Alexis Hammond is a tenth grader at CHS. During her free time outside of school, she enjoys reading, knitting, visiting the park with her dog Maverick, watching Netflix, and playing video games with her little brother. Pre-COVID, she would soccer practices and matches with fellow teammates filled many of her days, but the pandemic has changed that routine.
“At the beginning of COVID-19, my soccer team wasn’t allowed to go to the Cays field to play soccer together. So we did Zoom soccer meetings. After many weeks however, we were finally able to come back slowly. We transitioned from the CHS field and the Silver Strand field back here. We practice social distancing to be safe of course (hand sanitizer, masks, and trying to stay six feet away),” Alexis shared. “Other than soccer, I have been surfing, hiking, and jogging.”
Alexis has also been fortunate to enjoy safe summer travels with her family, where they completed a two-week road trip.
Jackson Garrett, class of 2024, has also been spending time outside for fresh air and sunshine after long days of Zoom classes and homework.
“I’ve been surfing a lot and running to keep in shape for cross country,” he said.
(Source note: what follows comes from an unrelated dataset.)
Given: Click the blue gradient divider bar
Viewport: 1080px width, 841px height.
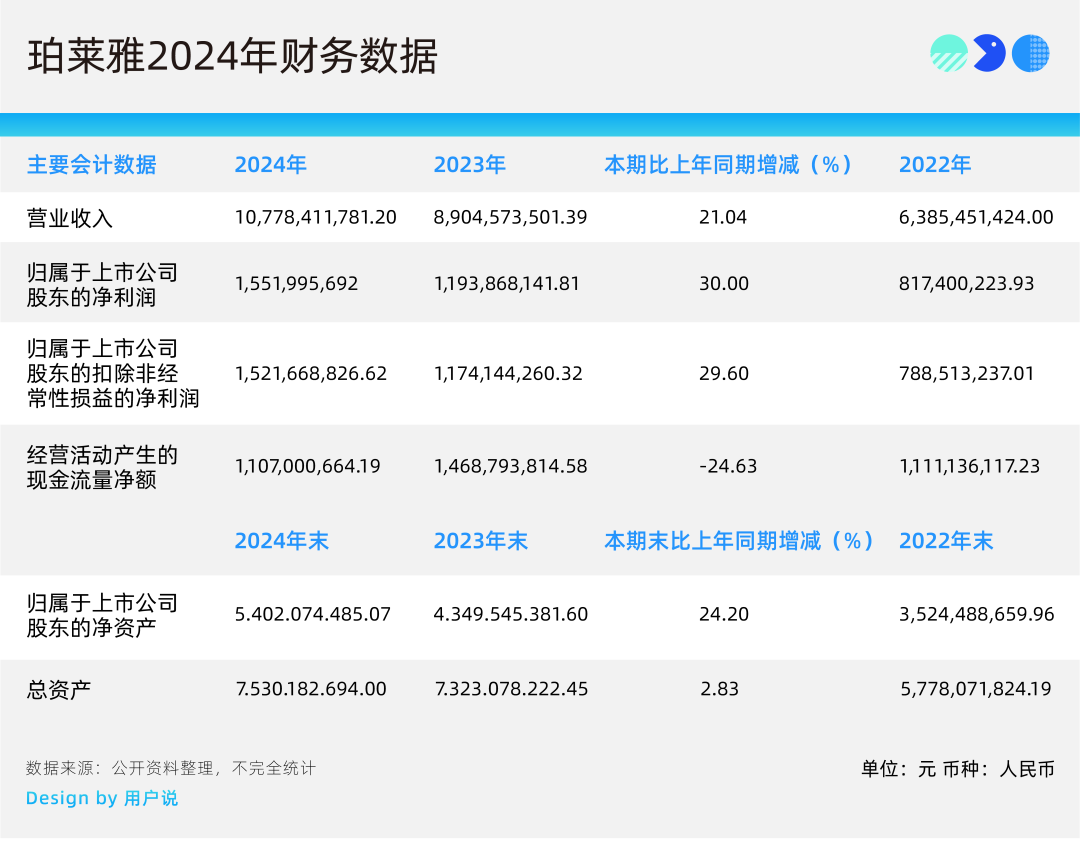Looking at the screenshot, I should tap(540, 122).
Jackson also shared that he’s chosen to expose himself to a core group of his friends and their families through the pandemic, so he doesn’t really struggle with the whole not seeing friends because of the quarantine issue.
Most teens miss seeing their friends after a couple of days, let alone months since schools first closed down in March. Pre-coronavirus, students socialized in person on a daily basis. Now, with distance learning, most would be lucky to see their friends in person from a safe distance on a weekly basis. The urge to spend time with peers is understandable, and some teens have chosen to spend their free time among others.
Freshman Harper Gilbert is a competitive water polo player who has taken this break from attending school on campus to the next level.
“With COVID-19 temporarily putting all sports on pause, I went on runs and did work-outs with my dad. Then mid-June water polo opened back up for socially distanced practices, which was just swimming and (training our) legs for months. Since then we have progressed, while following county rules, into more contact and contact drills,” she explained.
Outside of school, Harper spends her time doing homework, reading, practicing water polo, and keeping in touch with her friends via FaceTime and masked meet-ups around town.
“I FaceTime with my friends and am able to get together with my two friends since we keep a small circle of people we are allowed to interact with,” Harper shared.
When asked how she keeps a balanced lifestyle amidst the COVID-19 pandemic, she described, “I take time to focus on how I am feeling at least once a week. Not being able to do as many things is an adjustment, but I am trying to do things that make me happy. I also am trying to spend more time with my family and take more breaks from screens since school is a lot of screen time!”
Because of the COVID-19 pandemic, everyone has made adjustments in daily life. Whether it be a break from distance learning or homework, students have sought their passions and devote their free time to what they love best. From reading and soccer to surfing and water polo, teens have found various ways to beat boredom.